* [What is needed]:
All lines below between the line with "Click the Alphabet Google logo icon" and the line with "Given: Select User losts by passives", including both, must be copied exactly, and the pictures must be omitted.

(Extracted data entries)

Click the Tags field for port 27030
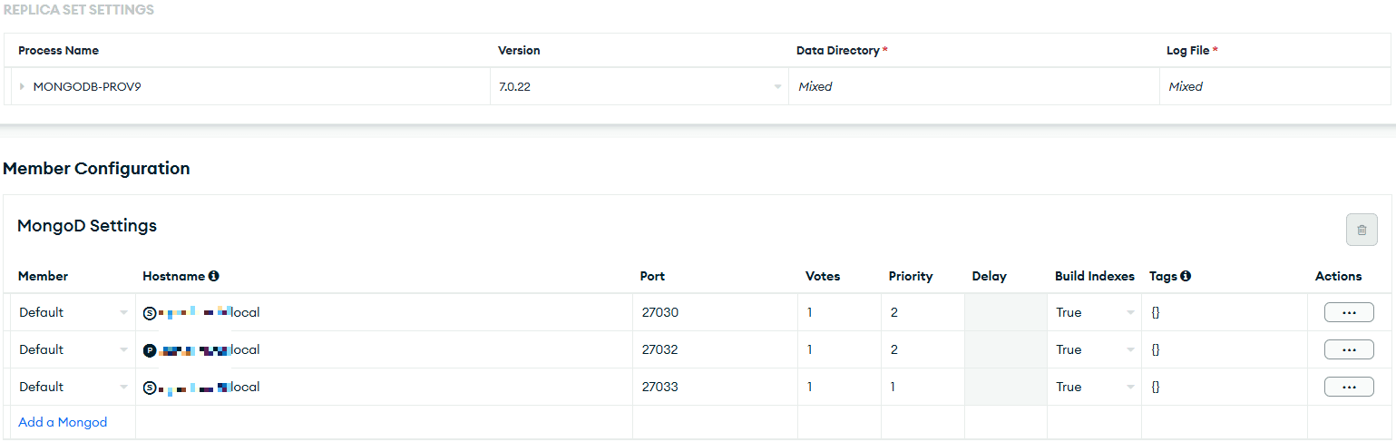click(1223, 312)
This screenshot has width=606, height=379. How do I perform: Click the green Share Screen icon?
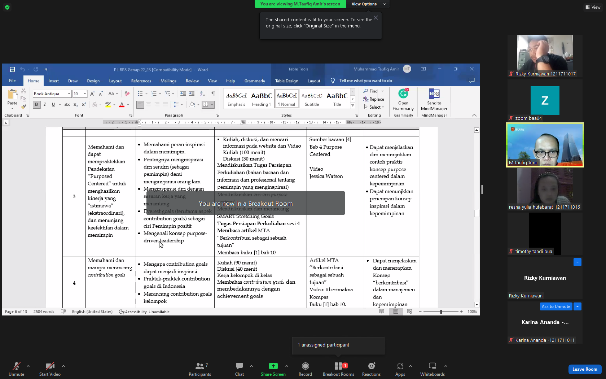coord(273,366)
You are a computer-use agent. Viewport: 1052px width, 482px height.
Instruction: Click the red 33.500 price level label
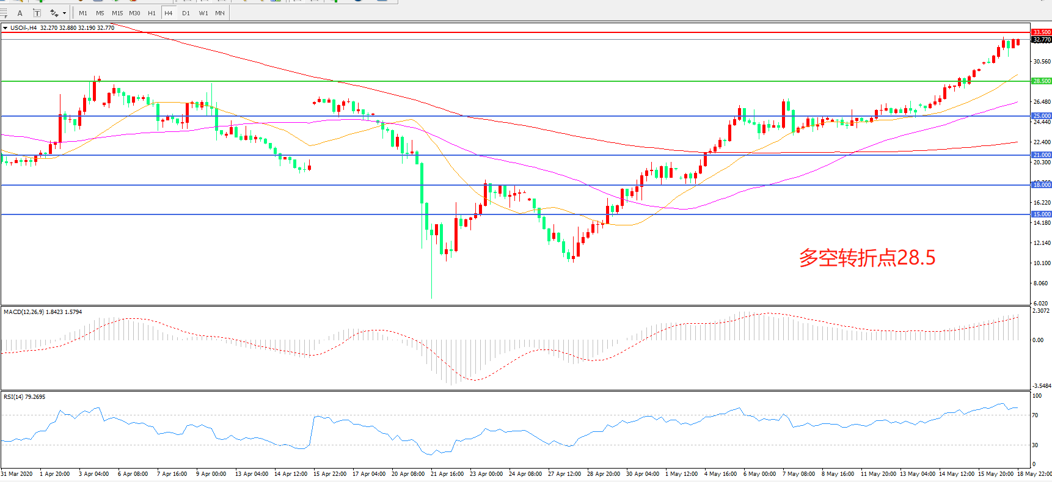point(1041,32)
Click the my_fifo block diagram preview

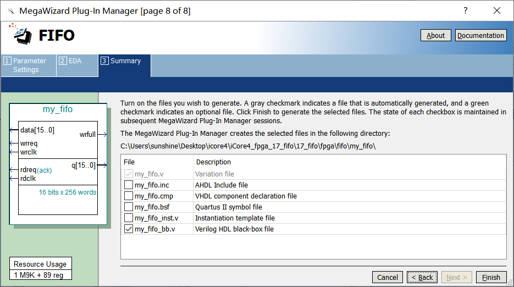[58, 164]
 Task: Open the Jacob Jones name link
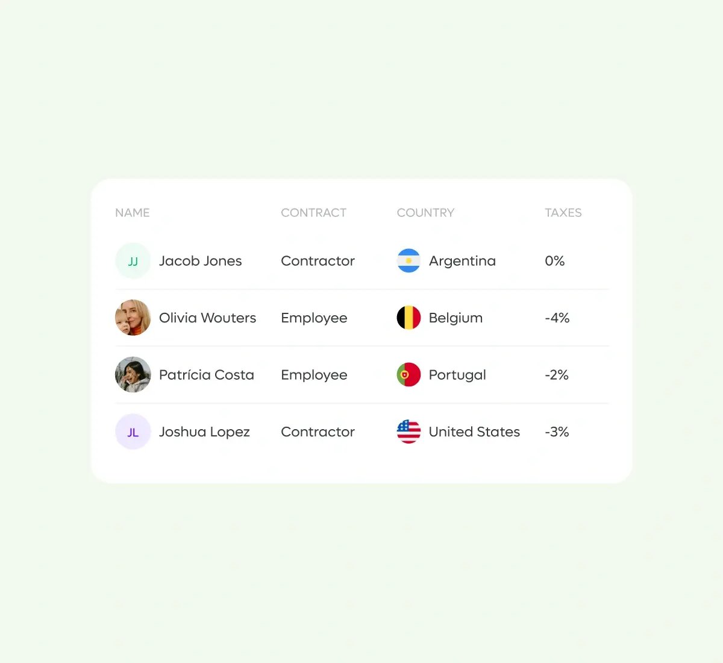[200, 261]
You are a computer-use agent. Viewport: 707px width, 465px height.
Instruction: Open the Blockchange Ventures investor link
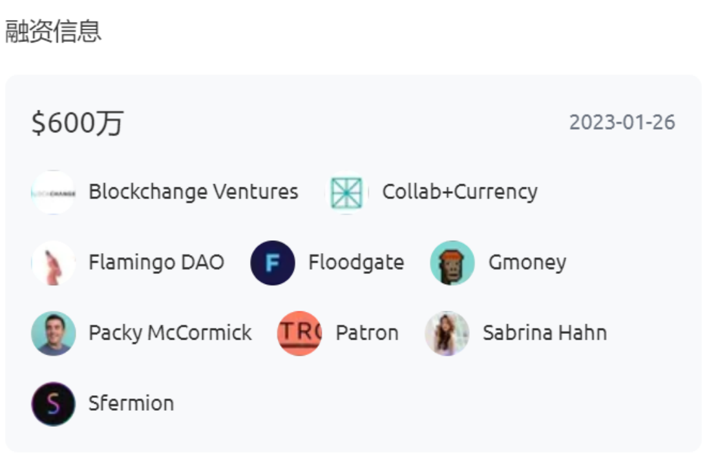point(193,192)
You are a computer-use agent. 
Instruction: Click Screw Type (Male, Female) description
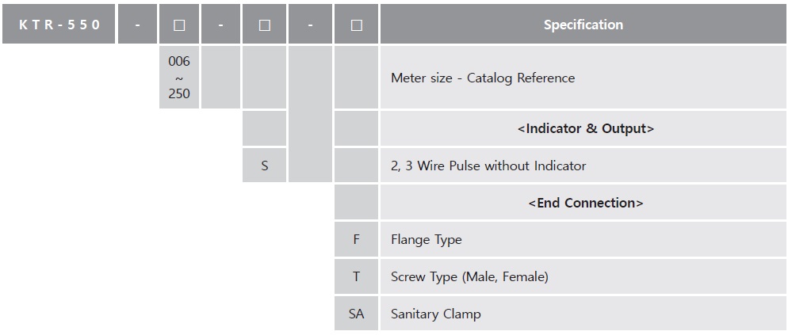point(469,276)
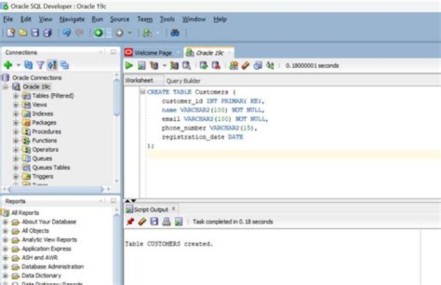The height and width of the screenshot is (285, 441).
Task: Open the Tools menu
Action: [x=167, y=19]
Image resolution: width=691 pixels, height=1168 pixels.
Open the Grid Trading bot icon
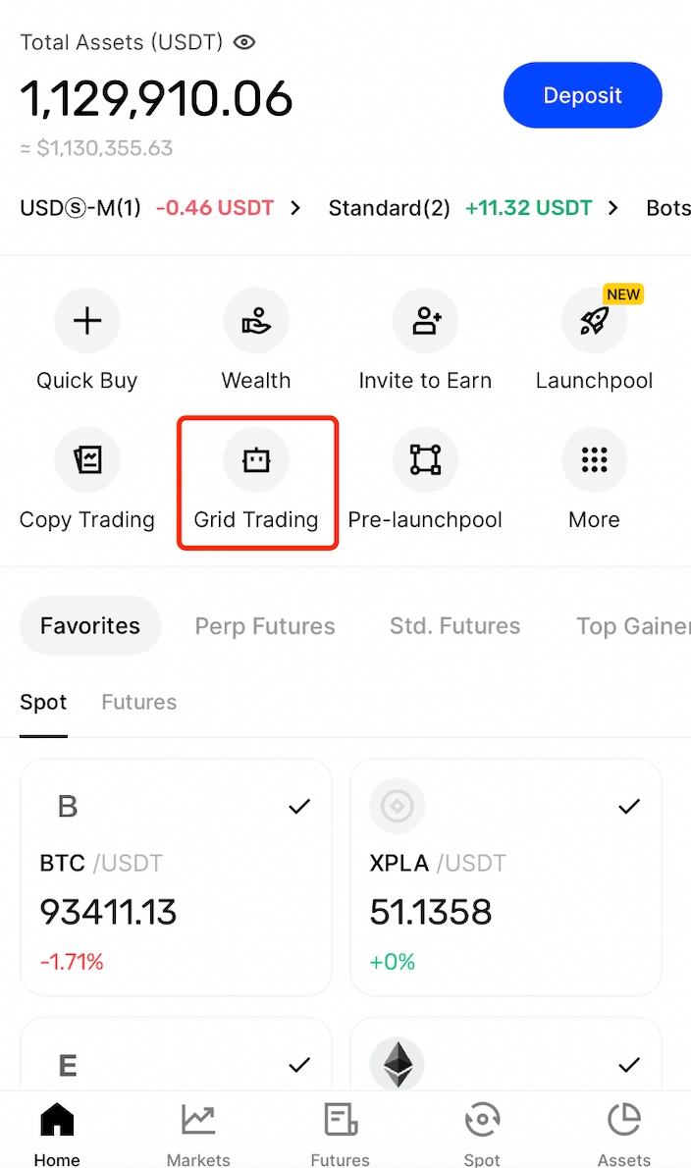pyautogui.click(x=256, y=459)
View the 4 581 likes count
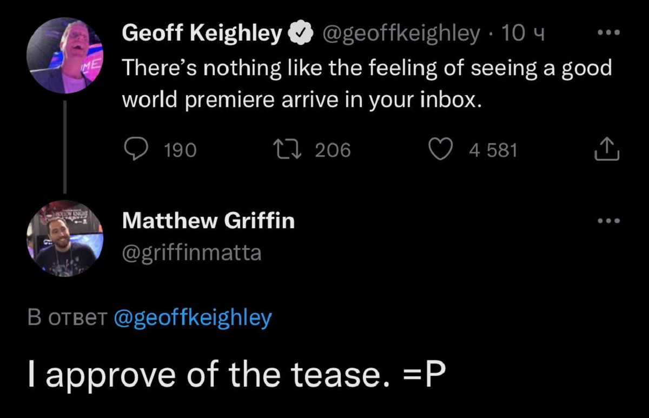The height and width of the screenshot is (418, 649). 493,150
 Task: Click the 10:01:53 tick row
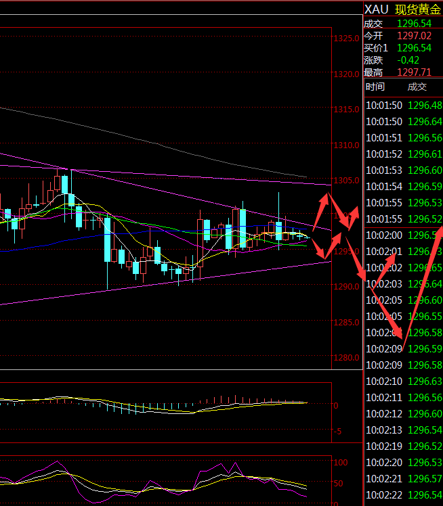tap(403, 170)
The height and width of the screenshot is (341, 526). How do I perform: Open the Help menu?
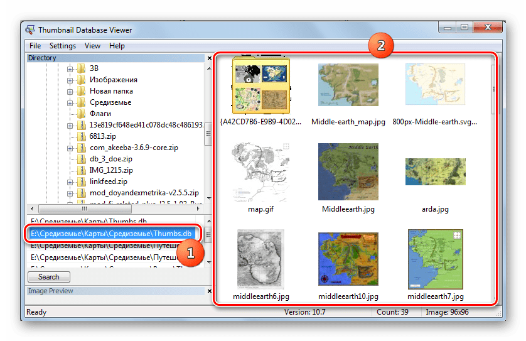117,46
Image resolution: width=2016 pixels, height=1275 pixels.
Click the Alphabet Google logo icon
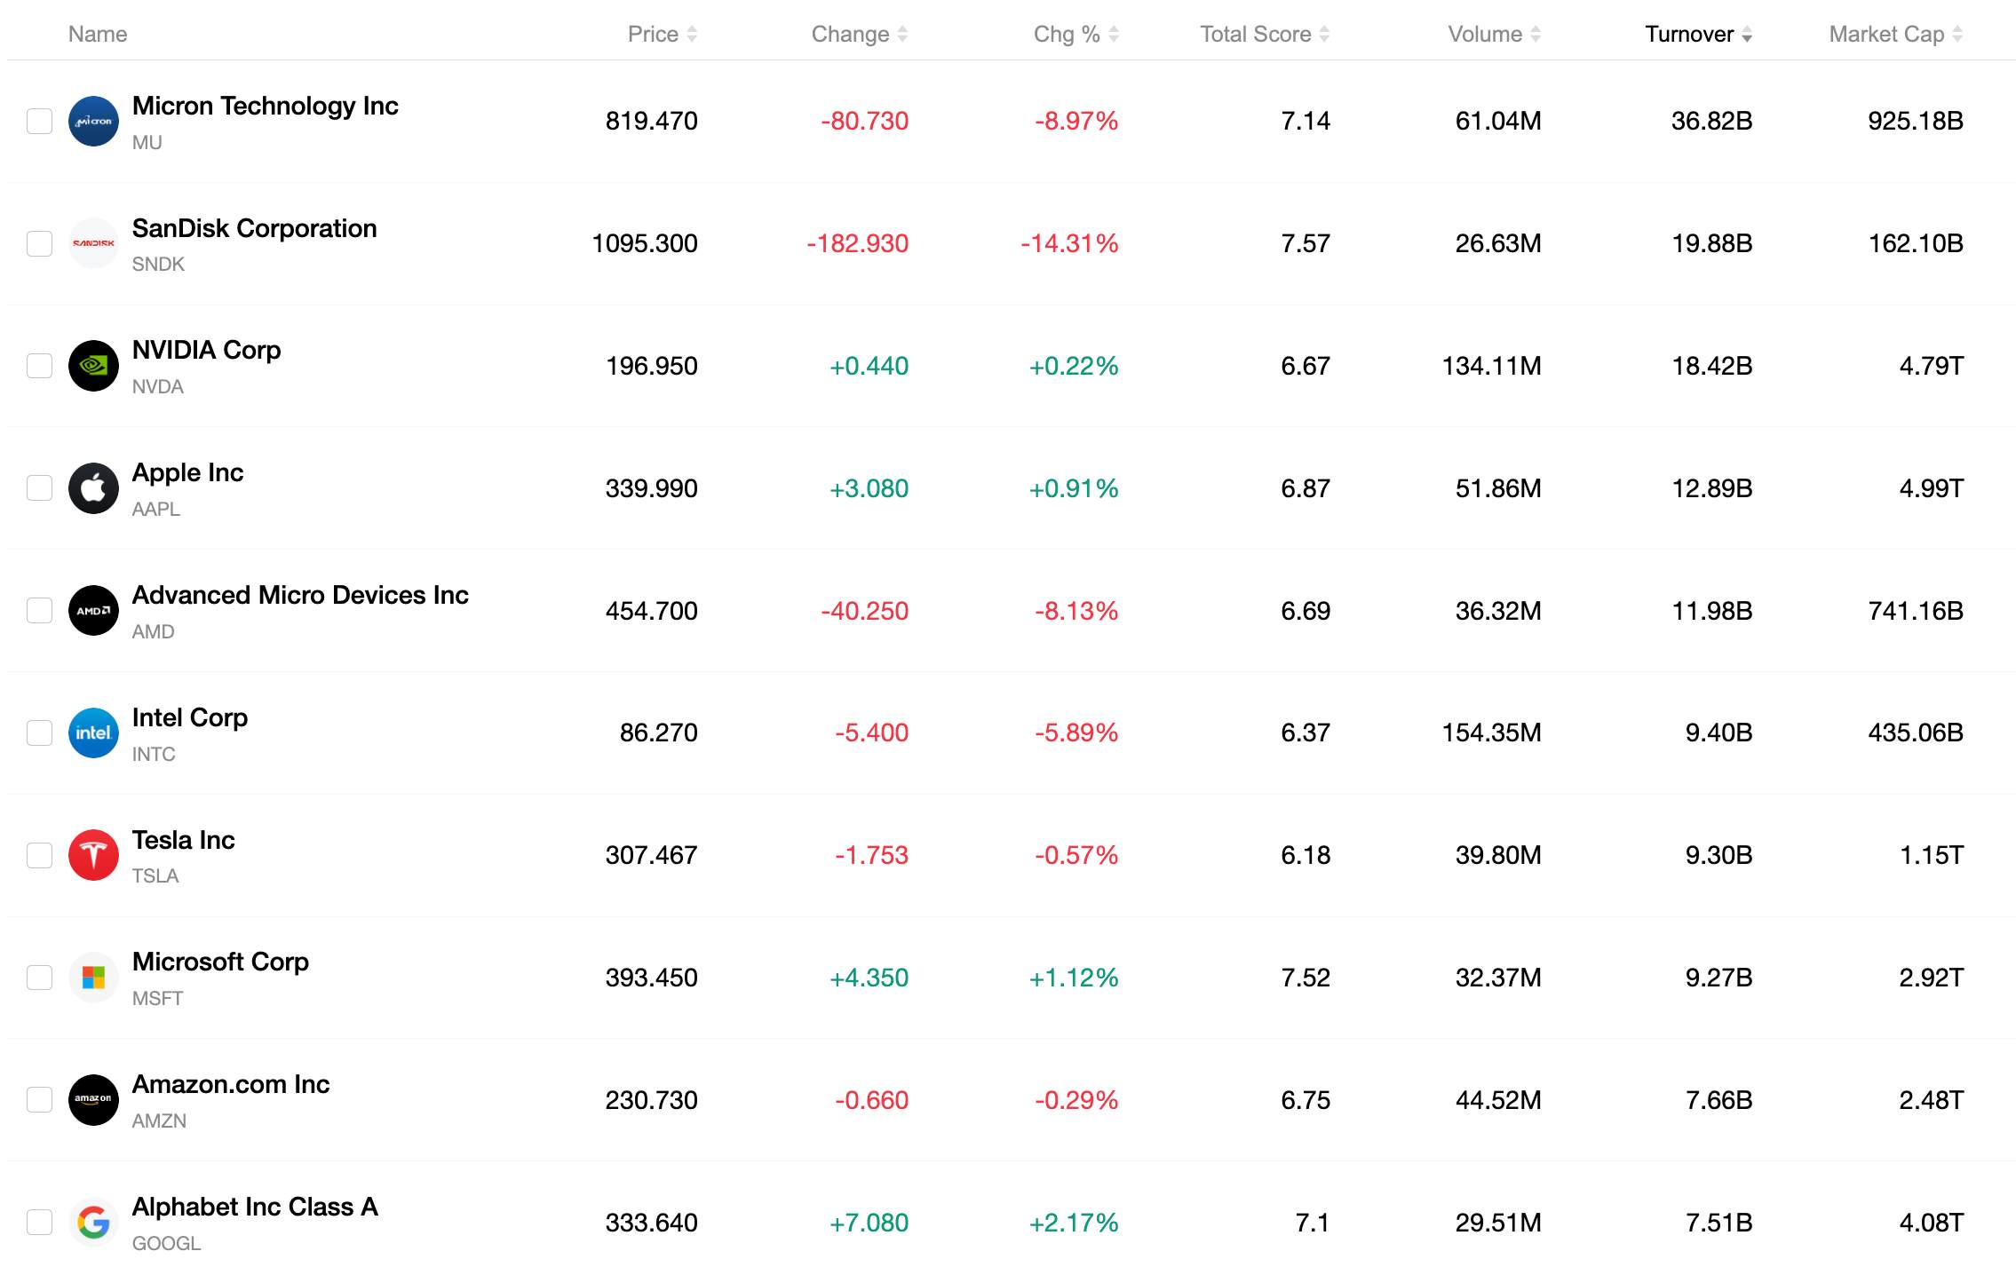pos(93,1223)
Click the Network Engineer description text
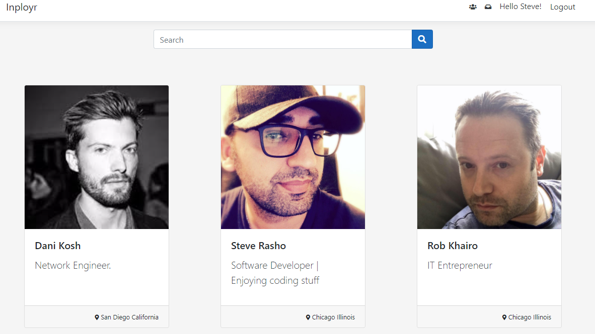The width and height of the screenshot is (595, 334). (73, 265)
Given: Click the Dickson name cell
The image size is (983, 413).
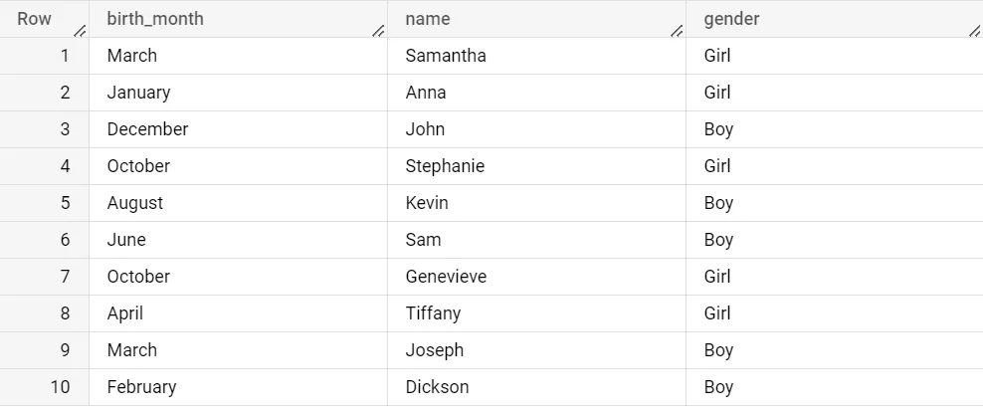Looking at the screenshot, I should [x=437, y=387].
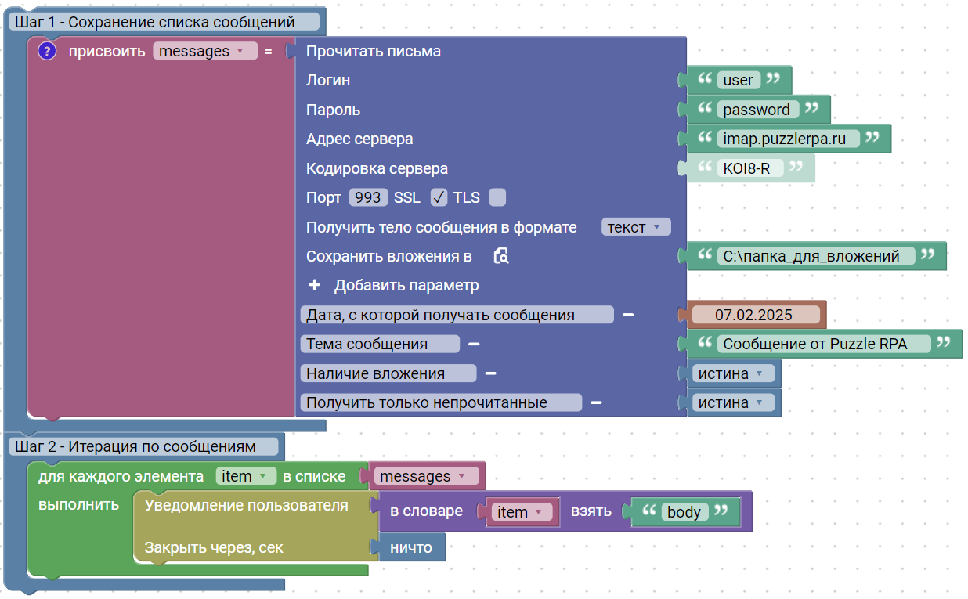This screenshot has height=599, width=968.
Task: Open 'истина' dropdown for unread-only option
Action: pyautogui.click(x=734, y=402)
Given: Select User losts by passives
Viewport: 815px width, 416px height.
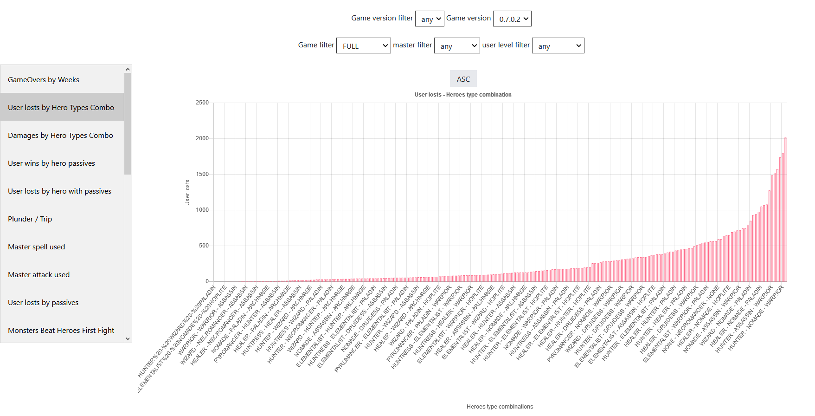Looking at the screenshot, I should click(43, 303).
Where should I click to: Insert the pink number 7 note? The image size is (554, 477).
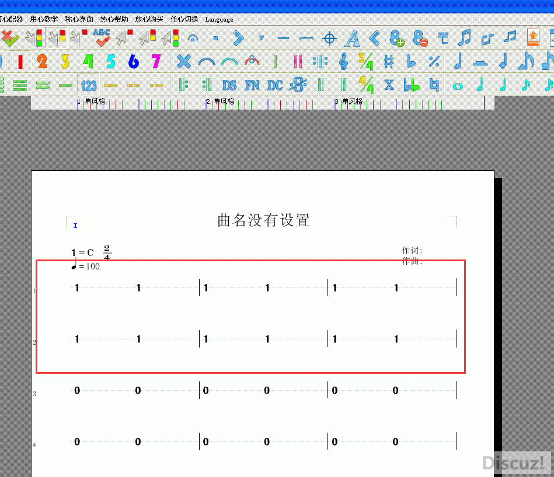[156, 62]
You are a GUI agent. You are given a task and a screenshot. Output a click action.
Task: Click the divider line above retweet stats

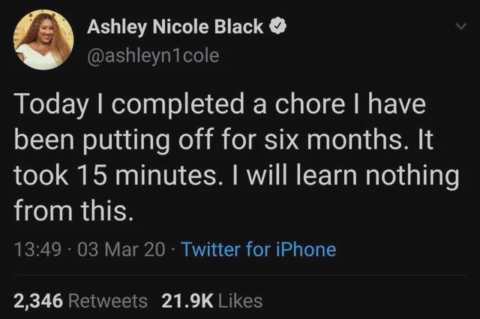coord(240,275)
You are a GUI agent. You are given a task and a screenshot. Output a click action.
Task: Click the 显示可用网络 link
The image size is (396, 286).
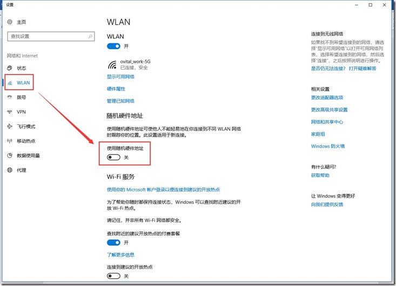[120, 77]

* [Answer space]:
Click the Alphabet Google logo icon
pos(93,1223)
Click the Network Engineer description text
The width and height of the screenshot is (595, 334). (73, 265)
Given: Click the Dickson name cell
The image size is (983, 413).
Looking at the screenshot, I should [x=437, y=387].
This screenshot has height=599, width=968.
Task: Open 'истина' dropdown for unread-only option
Action: pyautogui.click(x=734, y=402)
Given: Select User losts by passives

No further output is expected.